● **Exercise goal**:
Output every record below exactly.

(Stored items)
========================================================================
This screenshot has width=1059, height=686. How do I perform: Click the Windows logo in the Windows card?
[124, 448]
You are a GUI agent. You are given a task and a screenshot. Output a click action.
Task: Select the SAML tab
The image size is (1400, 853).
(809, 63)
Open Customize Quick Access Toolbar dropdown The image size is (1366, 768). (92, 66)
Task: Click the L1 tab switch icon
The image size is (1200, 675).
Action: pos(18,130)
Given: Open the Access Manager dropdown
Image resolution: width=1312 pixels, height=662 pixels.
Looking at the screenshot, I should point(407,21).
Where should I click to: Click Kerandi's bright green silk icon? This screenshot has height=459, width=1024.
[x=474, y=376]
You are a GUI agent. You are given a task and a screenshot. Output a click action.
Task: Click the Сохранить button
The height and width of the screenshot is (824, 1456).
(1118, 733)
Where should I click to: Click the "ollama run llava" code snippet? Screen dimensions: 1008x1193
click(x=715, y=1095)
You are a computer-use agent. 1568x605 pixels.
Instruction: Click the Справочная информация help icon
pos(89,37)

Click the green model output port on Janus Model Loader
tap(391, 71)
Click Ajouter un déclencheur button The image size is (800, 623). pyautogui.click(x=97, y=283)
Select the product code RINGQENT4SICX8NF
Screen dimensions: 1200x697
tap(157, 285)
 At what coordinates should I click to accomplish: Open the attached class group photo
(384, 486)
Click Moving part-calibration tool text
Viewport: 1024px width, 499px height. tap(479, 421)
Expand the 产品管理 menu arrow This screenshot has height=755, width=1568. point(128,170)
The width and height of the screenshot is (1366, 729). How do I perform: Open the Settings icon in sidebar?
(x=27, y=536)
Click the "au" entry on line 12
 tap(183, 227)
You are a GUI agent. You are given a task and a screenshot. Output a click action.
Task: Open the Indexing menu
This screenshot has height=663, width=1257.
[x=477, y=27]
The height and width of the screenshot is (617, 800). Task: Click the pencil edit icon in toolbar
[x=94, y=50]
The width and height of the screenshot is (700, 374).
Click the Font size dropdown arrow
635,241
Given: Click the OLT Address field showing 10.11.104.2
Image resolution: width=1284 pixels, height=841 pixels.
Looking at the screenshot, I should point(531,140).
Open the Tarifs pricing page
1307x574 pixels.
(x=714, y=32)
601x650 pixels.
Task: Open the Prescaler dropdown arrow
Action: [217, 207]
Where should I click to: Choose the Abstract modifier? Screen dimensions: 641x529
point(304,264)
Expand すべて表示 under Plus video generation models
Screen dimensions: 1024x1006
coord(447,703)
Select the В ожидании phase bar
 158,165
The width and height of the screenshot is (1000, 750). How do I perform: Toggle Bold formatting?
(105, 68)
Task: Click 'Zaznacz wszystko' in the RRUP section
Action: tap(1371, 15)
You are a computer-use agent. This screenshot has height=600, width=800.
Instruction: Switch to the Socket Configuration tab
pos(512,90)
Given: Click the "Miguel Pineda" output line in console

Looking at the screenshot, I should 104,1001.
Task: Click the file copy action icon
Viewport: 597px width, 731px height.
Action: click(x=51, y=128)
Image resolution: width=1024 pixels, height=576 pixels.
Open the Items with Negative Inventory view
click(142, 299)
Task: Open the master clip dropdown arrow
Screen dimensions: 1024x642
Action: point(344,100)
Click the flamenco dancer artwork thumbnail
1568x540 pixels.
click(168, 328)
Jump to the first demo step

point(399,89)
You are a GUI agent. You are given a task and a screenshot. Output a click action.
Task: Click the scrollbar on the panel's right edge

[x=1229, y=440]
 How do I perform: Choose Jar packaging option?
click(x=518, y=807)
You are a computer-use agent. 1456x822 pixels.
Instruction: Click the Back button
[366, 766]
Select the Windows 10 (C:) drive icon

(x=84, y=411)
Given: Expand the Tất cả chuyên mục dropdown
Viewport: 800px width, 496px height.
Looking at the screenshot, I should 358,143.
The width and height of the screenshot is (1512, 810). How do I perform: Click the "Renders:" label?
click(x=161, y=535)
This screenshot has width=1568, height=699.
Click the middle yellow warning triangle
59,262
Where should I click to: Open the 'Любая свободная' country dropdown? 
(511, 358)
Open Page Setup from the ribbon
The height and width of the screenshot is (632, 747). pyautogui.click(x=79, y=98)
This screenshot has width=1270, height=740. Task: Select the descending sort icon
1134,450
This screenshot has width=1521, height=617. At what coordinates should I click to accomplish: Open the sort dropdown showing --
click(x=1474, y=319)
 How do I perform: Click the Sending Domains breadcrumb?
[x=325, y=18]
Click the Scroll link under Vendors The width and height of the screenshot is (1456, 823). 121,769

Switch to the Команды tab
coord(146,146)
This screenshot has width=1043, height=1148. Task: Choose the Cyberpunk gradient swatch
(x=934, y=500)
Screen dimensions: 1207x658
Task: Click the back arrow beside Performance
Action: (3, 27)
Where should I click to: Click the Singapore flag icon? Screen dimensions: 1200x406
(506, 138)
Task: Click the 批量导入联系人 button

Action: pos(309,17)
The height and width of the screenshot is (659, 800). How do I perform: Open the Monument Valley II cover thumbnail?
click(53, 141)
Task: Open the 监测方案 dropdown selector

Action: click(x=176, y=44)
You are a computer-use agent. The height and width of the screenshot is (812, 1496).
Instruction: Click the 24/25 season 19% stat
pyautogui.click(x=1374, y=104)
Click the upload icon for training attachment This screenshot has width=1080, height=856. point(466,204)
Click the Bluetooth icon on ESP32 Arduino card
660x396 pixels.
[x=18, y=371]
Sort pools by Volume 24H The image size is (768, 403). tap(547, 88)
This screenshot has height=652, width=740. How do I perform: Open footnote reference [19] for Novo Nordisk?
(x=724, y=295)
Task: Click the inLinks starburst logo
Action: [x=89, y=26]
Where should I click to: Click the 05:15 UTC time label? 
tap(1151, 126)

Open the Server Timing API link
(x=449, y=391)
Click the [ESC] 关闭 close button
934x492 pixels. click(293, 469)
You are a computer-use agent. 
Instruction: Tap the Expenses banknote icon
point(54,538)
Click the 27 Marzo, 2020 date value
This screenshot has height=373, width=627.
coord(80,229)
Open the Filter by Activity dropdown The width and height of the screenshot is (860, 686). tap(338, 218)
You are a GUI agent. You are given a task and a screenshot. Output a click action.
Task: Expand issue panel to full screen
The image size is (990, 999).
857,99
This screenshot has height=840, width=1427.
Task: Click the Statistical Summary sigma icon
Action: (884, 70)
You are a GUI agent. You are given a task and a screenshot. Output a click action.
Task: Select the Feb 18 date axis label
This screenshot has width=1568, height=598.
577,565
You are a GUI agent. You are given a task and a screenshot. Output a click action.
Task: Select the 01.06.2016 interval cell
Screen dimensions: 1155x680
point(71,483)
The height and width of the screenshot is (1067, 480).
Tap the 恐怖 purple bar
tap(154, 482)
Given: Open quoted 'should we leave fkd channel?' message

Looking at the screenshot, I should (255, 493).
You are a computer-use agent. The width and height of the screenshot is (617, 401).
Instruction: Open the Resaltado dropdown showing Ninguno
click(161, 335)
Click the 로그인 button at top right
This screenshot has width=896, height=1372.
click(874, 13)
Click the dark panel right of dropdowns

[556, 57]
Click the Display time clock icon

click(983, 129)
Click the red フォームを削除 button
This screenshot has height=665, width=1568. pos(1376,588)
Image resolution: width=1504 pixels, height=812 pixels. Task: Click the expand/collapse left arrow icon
========================================================================
● **Output below**:
This screenshot has width=1059, height=686. How do I perform: Click the Windows logo in the Windows card?
[124, 448]
You are a GUI agent. You are given a task and a screenshot. Output a click action.
Task: Select the SAML tab
The image size is (1400, 853).
(809, 63)
Open Customize Quick Access Toolbar dropdown The image size is (1366, 768). (92, 66)
Task: Click the L1 tab switch icon
The image size is (1200, 675).
Action: pos(18,130)
Given: Open the Access Manager dropdown
Image resolution: width=1312 pixels, height=662 pixels.
Looking at the screenshot, I should point(407,21).
Where should I click to: Click Kerandi's bright green silk icon? This screenshot has height=459, width=1024.
[x=474, y=376]
You are a GUI agent. You are given a task and a screenshot. Output a click action.
Task: Click the Сохранить button
The height and width of the screenshot is (824, 1456).
(1118, 733)
Where should I click to: Click the "ollama run llava" code snippet? Screen dimensions: 1008x1193
click(x=715, y=1095)
You are a computer-use agent. 1568x605 pixels.
Instruction: Click the Справочная информация help icon
pos(89,37)

Click the green model output port on Janus Model Loader
tap(391, 71)
Click Ajouter un déclencheur button The image size is (800, 623). pyautogui.click(x=97, y=283)
Select the product code RINGQENT4SICX8NF
Screen dimensions: 1200x697
tap(157, 285)
 At what coordinates should I click to accomplish: Open the attached class group photo
(384, 486)
Click Moving part-calibration tool text
Viewport: 1024px width, 499px height. tap(479, 421)
Expand the 产品管理 menu arrow This screenshot has height=755, width=1568. point(128,170)
The width and height of the screenshot is (1366, 729). How do I perform: Open the Settings icon in sidebar?
(x=27, y=536)
Click the "au" entry on line 12
 tap(183, 227)
You are a GUI agent. You are given a task and a screenshot. Output a click action.
Task: Open the Indexing menu
This screenshot has height=663, width=1257.
[x=477, y=27]
The height and width of the screenshot is (617, 800). Task: Click the pencil edit icon in toolbar
[x=94, y=50]
The width and height of the screenshot is (700, 374).
Click the Font size dropdown arrow
635,241
Given: Click the OLT Address field showing 10.11.104.2
Image resolution: width=1284 pixels, height=841 pixels.
Looking at the screenshot, I should point(531,140).
Open the Tarifs pricing page
1307x574 pixels.
(x=714, y=32)
601x650 pixels.
Task: Open the Prescaler dropdown arrow
Action: [217, 207]
Where should I click to: Choose the Abstract modifier? Screen dimensions: 641x529
point(304,264)
Expand すべて表示 under Plus video generation models
Screen dimensions: 1024x1006
coord(447,703)
Select the В ожидании phase bar
 158,165
The width and height of the screenshot is (1000, 750). How do I perform: Toggle Bold formatting?
(105, 68)
Task: Click 'Zaznacz wszystko' in the RRUP section
Action: tap(1371, 15)
You are a computer-use agent. This screenshot has height=600, width=800.
Instruction: Switch to the Socket Configuration tab
pos(512,90)
Given: Click the "Miguel Pineda" output line in console

Looking at the screenshot, I should 104,1001.
Task: Click the file copy action icon
Viewport: 597px width, 731px height.
Action: click(x=51, y=128)
Image resolution: width=1024 pixels, height=576 pixels.
Open the Items with Negative Inventory view
click(142, 299)
Task: Open the master clip dropdown arrow
Screen dimensions: 1024x642
Action: point(344,100)
Click the flamenco dancer artwork thumbnail
1568x540 pixels.
click(168, 328)
Jump to the first demo step

point(399,89)
You are a GUI agent. You are given a task and a screenshot. Output a click action.
Task: Click the scrollbar on the panel's right edge

[x=1229, y=440]
 How do I perform: Choose Jar packaging option?
click(x=518, y=807)
You are a computer-use agent. 1456x822 pixels.
Instruction: Click the Back button
[366, 766]
Select the Windows 10 (C:) drive icon

(x=84, y=411)
Given: Expand the Tất cả chuyên mục dropdown
Viewport: 800px width, 496px height.
Looking at the screenshot, I should 358,143.
The width and height of the screenshot is (1512, 810). How do I perform: Click the "Renders:" label?
click(x=161, y=535)
This screenshot has width=1568, height=699.
Click the middle yellow warning triangle
59,262
Where should I click to: Open the 'Любая свободная' country dropdown? 
(511, 358)
Open Page Setup from the ribbon
The height and width of the screenshot is (632, 747). pyautogui.click(x=79, y=98)
This screenshot has width=1270, height=740. Task: Select the descending sort icon
1134,450
This screenshot has width=1521, height=617. At what coordinates should I click to accomplish: Open the sort dropdown showing --
click(x=1474, y=319)
 How do I perform: Click the Sending Domains breadcrumb?
[x=325, y=18]
Click the Scroll link under Vendors The width and height of the screenshot is (1456, 823). 121,769

Switch to the Команды tab
coord(146,146)
This screenshot has width=1043, height=1148. Task: Choose the Cyberpunk gradient swatch
(x=934, y=500)
Screen dimensions: 1207x658
Task: Click the back arrow beside Performance
Action: (3, 27)
Where should I click to: Click the Singapore flag icon? Screen dimensions: 1200x406
(506, 138)
Task: Click the 批量导入联系人 button

Action: pos(309,17)
The height and width of the screenshot is (659, 800). How do I perform: Open the Monument Valley II cover thumbnail?
click(53, 141)
Task: Open the 监测方案 dropdown selector

Action: click(x=176, y=44)
You are a computer-use agent. The height and width of the screenshot is (812, 1496).
Instruction: Click the 24/25 season 19% stat
pyautogui.click(x=1374, y=104)
Click the upload icon for training attachment This screenshot has width=1080, height=856. point(466,204)
Click the Bluetooth icon on ESP32 Arduino card
660x396 pixels.
[x=18, y=371]
Sort pools by Volume 24H The image size is (768, 403). tap(547, 88)
This screenshot has height=652, width=740. How do I perform: Open footnote reference [19] for Novo Nordisk?
(x=724, y=295)
Task: Click the inLinks starburst logo
Action: [x=89, y=26]
Where should I click to: Click the 05:15 UTC time label? 
tap(1151, 126)

Open the Server Timing API link
(x=449, y=391)
Click the [ESC] 关闭 close button
934x492 pixels. click(293, 469)
You are a computer-use agent. 
Instruction: Tap the Expenses banknote icon
point(54,538)
Click the 27 Marzo, 2020 date value
This screenshot has height=373, width=627.
coord(80,229)
Open the Filter by Activity dropdown The width and height of the screenshot is (860, 686). tap(338, 218)
You are a GUI agent. You are given a task and a screenshot. Output a click action.
Task: Expand issue panel to full screen
The image size is (990, 999).
857,99
This screenshot has height=840, width=1427.
Task: Click the Statistical Summary sigma icon
Action: (884, 70)
You are a GUI agent. You are given a task and a screenshot. Output a click action.
Task: Select the Feb 18 date axis label
This screenshot has width=1568, height=598.
577,565
You are a GUI agent. You are given a task and a screenshot. Output a click action.
Task: Select the 01.06.2016 interval cell
Screen dimensions: 1155x680
point(71,483)
The height and width of the screenshot is (1067, 480).
Tap the 恐怖 purple bar
tap(154, 482)
Given: Open quoted 'should we leave fkd channel?' message

Looking at the screenshot, I should (255, 493).
You are a computer-use agent. The width and height of the screenshot is (617, 401).
Instruction: Open the Resaltado dropdown showing Ninguno
click(161, 335)
Click the 로그인 button at top right
This screenshot has width=896, height=1372.
click(874, 13)
Click the dark panel right of dropdowns

[556, 57]
Click the Display time clock icon

click(983, 129)
Click the red フォームを削除 button
This screenshot has height=665, width=1568. pos(1376,588)
Image resolution: width=1504 pixels, height=812 pixels. Task: Click the expand/collapse left arrow icon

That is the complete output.